Apollo took seven years to develop and fly (to the Moon). In the same amount of time, Ares I/Orion will still be (at least) three years from flying (to the ISS). That is not rational.

Griffin also wrote:

"We would have been asked to deploy Ares/Orion as early as possible (rather than "not later than 2014″) and we would have been provided the necessary budget to make it so."

Griffin is just making up history with this statement. NASA was never asked to "deploy Ares/Orion" at all. Rather, the VSE directed NASA to develop a Crew Exploration Vehicle (CEV, which eventually becameOrion), and provided a budget that supported CEV development. The VSE never directed NASA to develop a new launch vehicle that duplicated the nation's military and commercial capabilities with yet another medium- to intermediate-lift launcher (Ares), and the budget never supported such a development. Ares I needlessly busted the VSE budget box from day one, requiring the termination of billions of dollars of ISS research and exploration technology development just to start its design activities.

And why does anyone have to ask Griffin to deploy a Shuttle replacement as early as possible when the VSE gives him the flexibility to develop a replacement anytime before 2014? Is the NASA Administrator really so unambitious and lacking in initiative that, instead of being given a deadline (which he's blown by a year anyway), he also has to be told by the White House to execute a critical replacement program as rapidly as possible?

And then Griffin wrote:

"... for OSTP and OMB, retiring the Shuttle is a jihad rather than an engineering and program management decision."

First, for the head of any federal agency to use the term "jihad" in written reference to the White House offices that set policy for and fund their agency - especially when the same White House has been leading a seven-year war against Islamic extremism - demonstrates such extremely poor judgement that it brings into question whether that agency head is still fit to serve.

Second, the 2010 date for Shuttle retirement was effectively set by the CAIB's expert judgment about and extensive investigation into the vehicle's operational and certification issues. OSTP and OMB (and NASA under the prior Administrator) simply reiterated the 2010 date in the VSE. If Griffin wants to challenge the 2010 Shuttle retirement date, then he needs to challenge the engineering and program management analysis and expertise of the 13-member CAIB and its 32 staff, not OSTP and OMB. OSTP and OMB read and followed the CAIB report on this issue. Apparently Griffin did not and has not.

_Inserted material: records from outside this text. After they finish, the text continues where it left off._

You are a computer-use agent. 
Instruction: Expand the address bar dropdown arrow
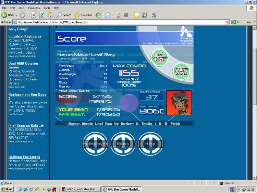(227, 22)
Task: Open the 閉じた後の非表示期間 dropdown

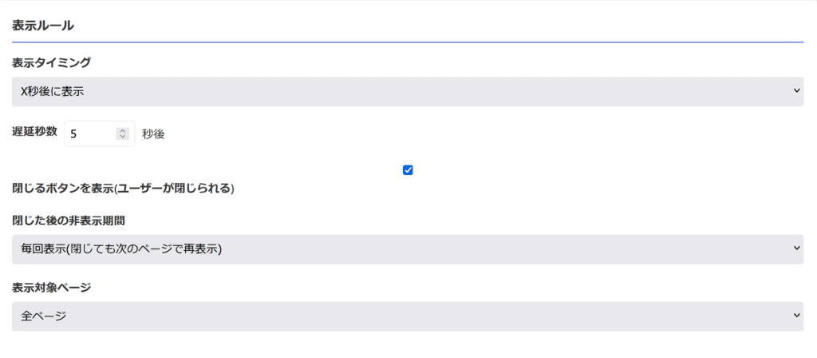Action: [x=408, y=249]
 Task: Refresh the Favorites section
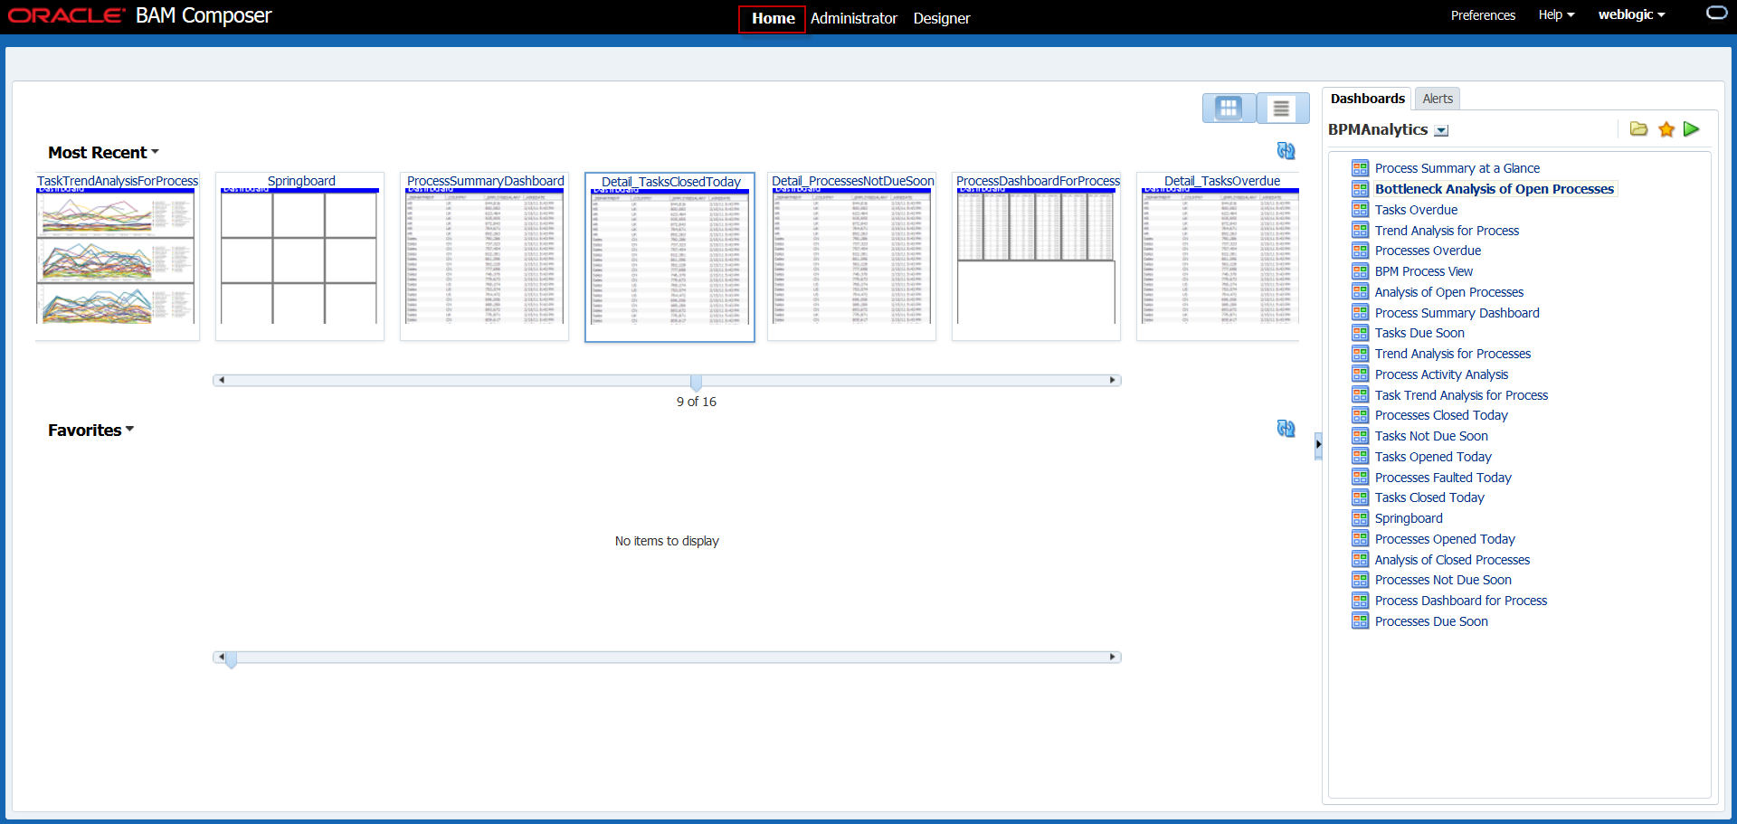1286,429
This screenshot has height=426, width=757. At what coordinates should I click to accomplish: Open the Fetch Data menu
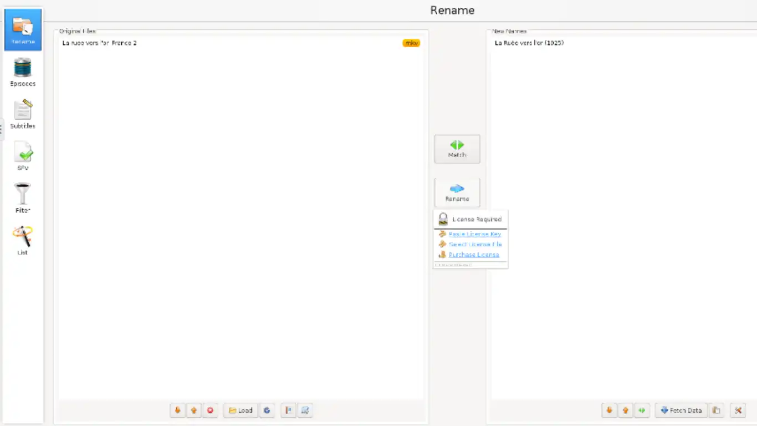pos(681,410)
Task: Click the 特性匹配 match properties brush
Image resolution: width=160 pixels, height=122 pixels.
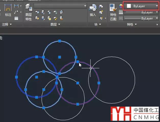Action: 113,11
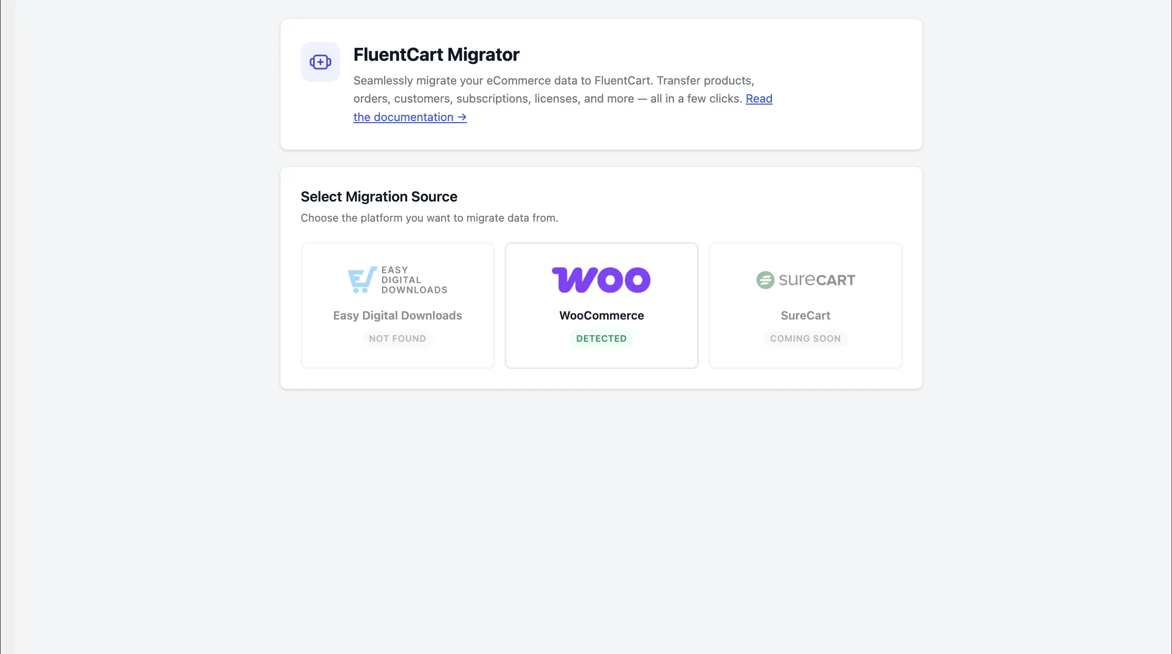This screenshot has width=1172, height=654.
Task: Click the 'sureCART' wordmark text
Action: [817, 280]
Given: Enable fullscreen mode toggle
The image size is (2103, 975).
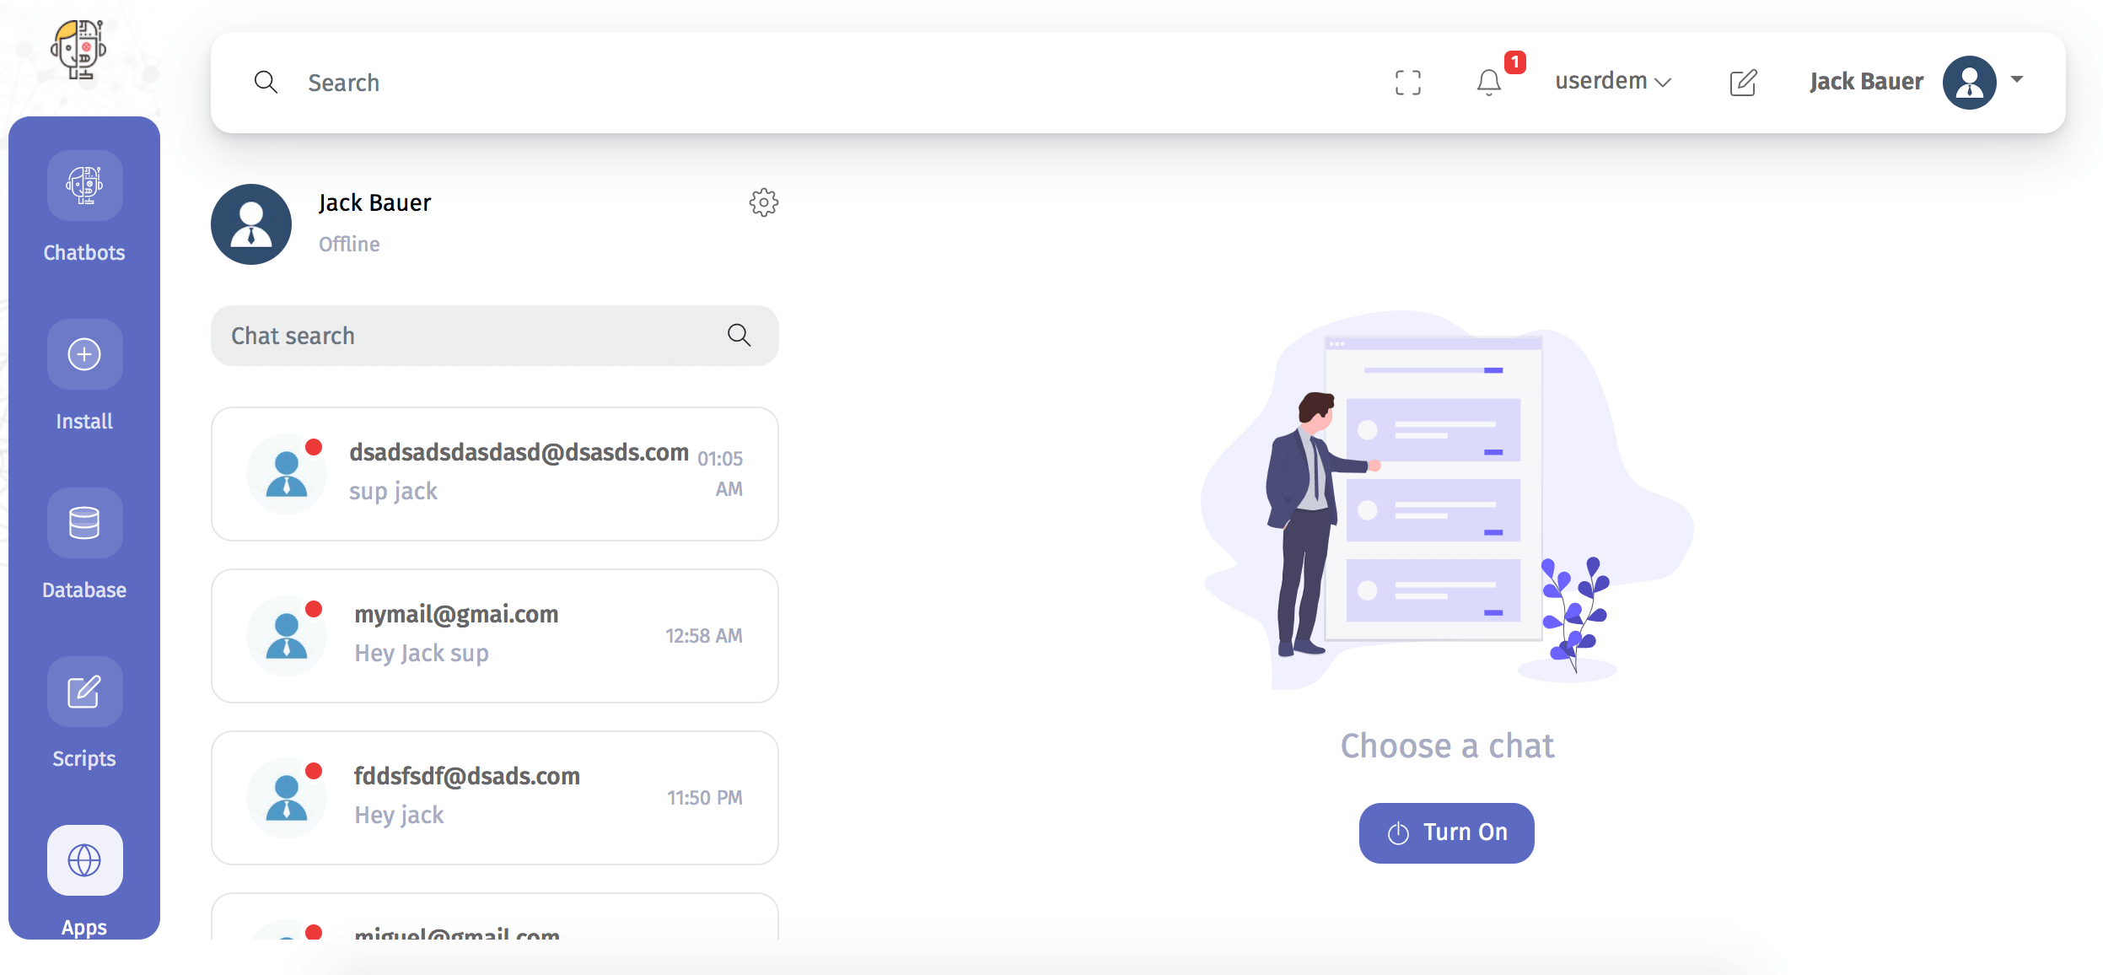Looking at the screenshot, I should click(x=1408, y=80).
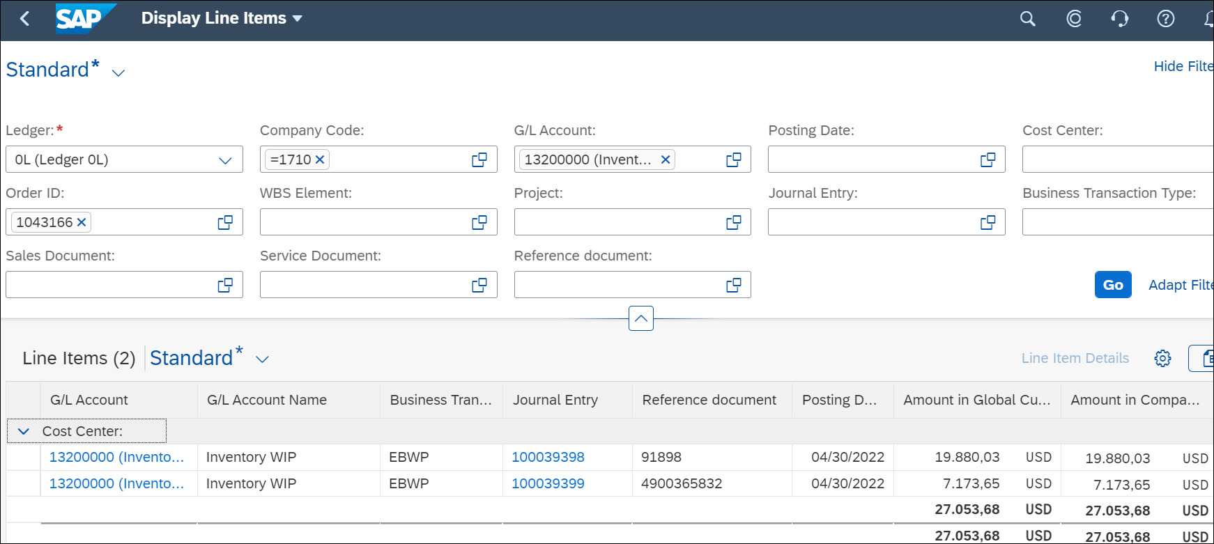The height and width of the screenshot is (544, 1214).
Task: Open table settings gear icon
Action: tap(1162, 358)
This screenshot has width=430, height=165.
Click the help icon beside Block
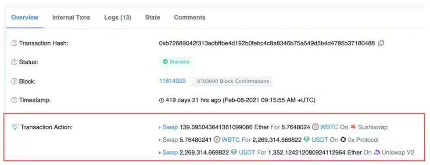14,81
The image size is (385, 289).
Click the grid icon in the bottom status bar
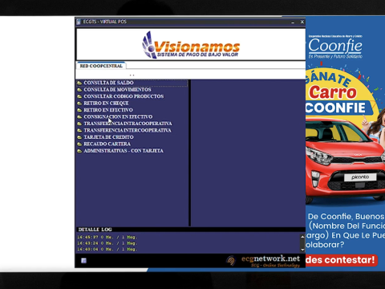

The only things OSTP and OMB are guilty of is not fulfilling all of the White House's funding commitments to the VSE and not stopping Ares I/Orion at the outset when those projects busted the budget, or later when they ran into insurmountable technical issues and schedule delays that made them programmatically and politically useless.

Griffin also wrote:

"Further, they [OSTP and OMB] actively do not want the ISS to be sustained, and have done everything possible to ensure that it would not be."

For the same NASA Administrator who wiped out billions of dollars of ISS research and who referred to the ISS as a "mistake" in the press to criticize White House offices about their lack of support for the ISS is the height of hypocrisy. See (add http://www):

.usatoday.com/tech/science/space/2005-09-27-nasa-griffin-interview_x.htm):

Griffin needs to stop flailing in the political winds, make up his mind, and stick with a consistent position on the value (or lack thereof) of the ISS.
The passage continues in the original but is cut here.